Jackson Christopher B, Turnbull Doug M, Minczuk Michal, Gammage Payam A
Stem Cells and Metabolism, Biomedicum Helsinki, University of Helsinki, Helsinki, Finland.
Wellcome Centre for Mitochondrial Research, Translational and Clinical Research Institute, Newcastle University, Newcastle upon Tyne, UK.
Trends Mol Med. 2020 Jul;26(7):698-709. doi: 10.1016/j.molmed.2020.02.006. Epub 2020 Mar 26.

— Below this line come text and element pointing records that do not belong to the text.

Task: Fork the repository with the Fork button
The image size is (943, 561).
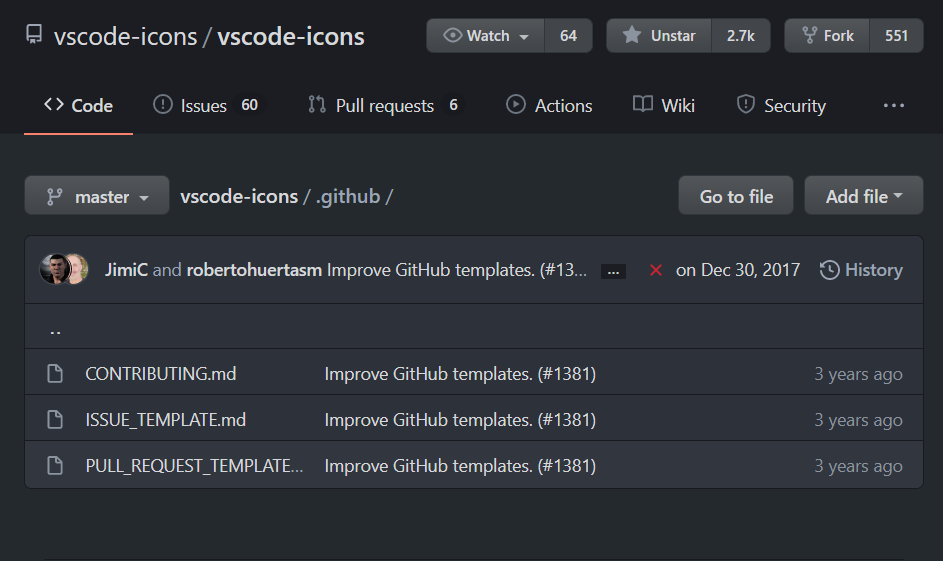Action: 827,36

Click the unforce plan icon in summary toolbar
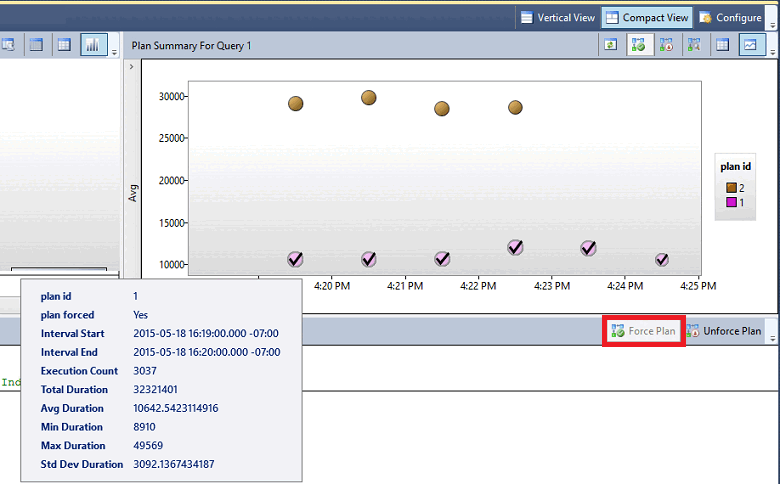665,45
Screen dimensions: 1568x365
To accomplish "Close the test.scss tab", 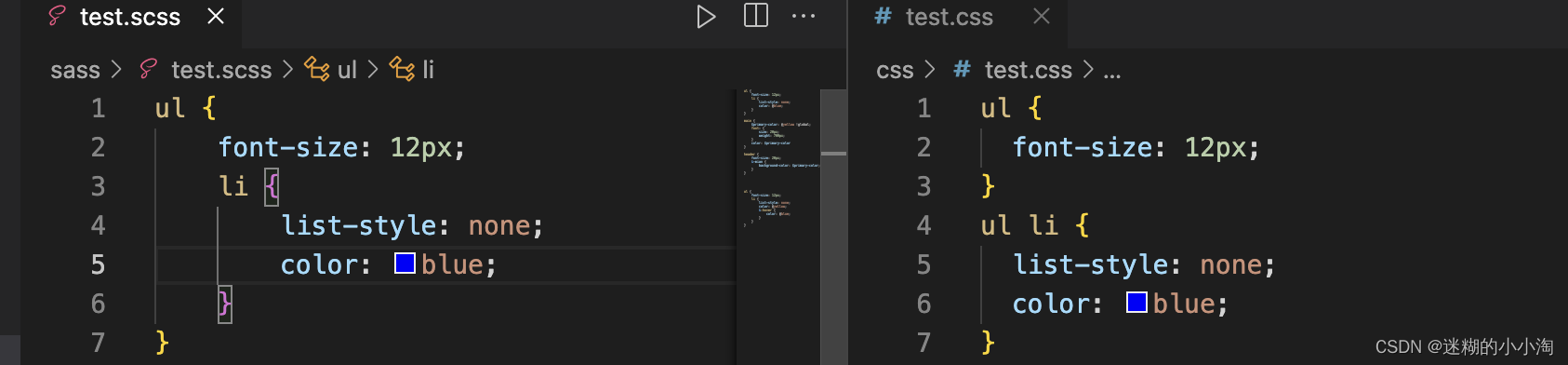I will click(x=216, y=16).
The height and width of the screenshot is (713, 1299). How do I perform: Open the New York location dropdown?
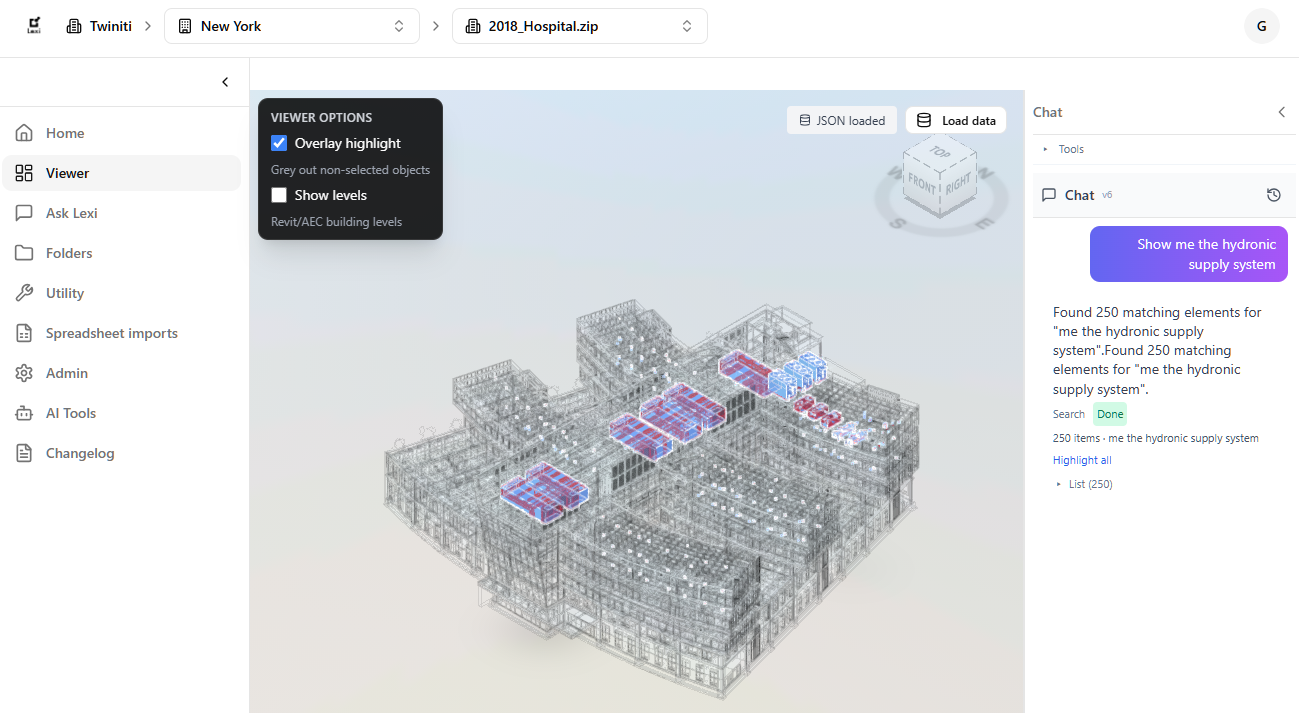(291, 26)
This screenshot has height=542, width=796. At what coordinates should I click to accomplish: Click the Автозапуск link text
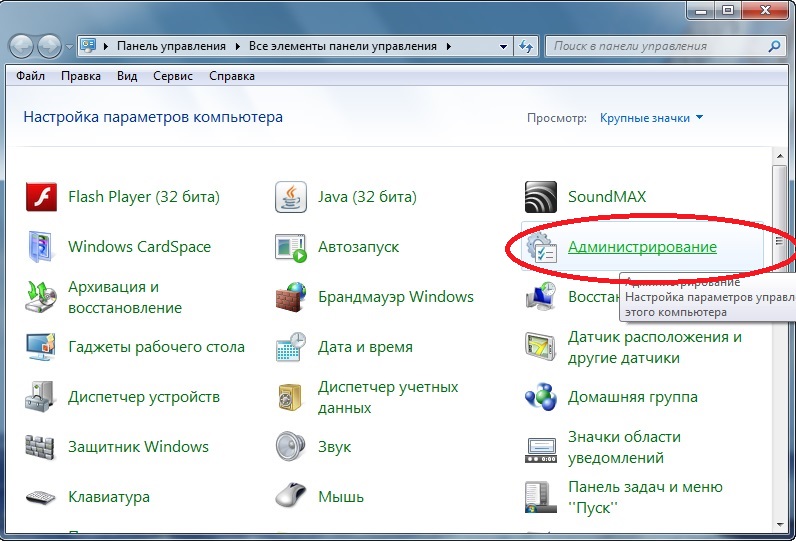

Mutations of mitochondrial DNA (mtDNA) often underlie mitochondrial disease, one of the most common inherited metabolic disorders. Since the sequencing of the human mitochondrial genome and the discovery of pathogenic mutations in mtDNA more than 30 years ago, a movement towards generating methods for robust manipulation of mtDNA has ensued, although with relatively few advances and some controversy. While developments in the transformation of mammalian mtDNA have stood still for some time, recent demonstrations of programmable nuclease-based technology suggest that clinical manipulation of mtDNA heteroplasmy may be on the horizon for these largely untreatable disorders. Here we review historical and recent developments in mitochondrially targeted nuclease technology and the clinical outlook for treatment of hereditary mitochondrial disease.
线粒体DNA(mtDNA)突变往往是线粒体疾病的基础,线粒体疾病是最常见的遗传性代谢紊乱疾病之一。自30多年前人类线粒体基因组测序以及mtDNA致病突变被发现以来,人们一直在努力开发对mtDNA进行有效操作的方法,尽管进展相对较少且存在一些争议。虽然哺乳动物mtDNA转化技术的发展在一段时间内停滞不前,但最近基于可编程核酸酶技术的示范表明,对于这些基本上无法治疗的疾病,对mtDNA异质性进行临床操作可能即将实现。在此,我们回顾线粒体靶向核酸酶技术的历史和最新进展以及遗传性线粒体疾病的临床治疗前景。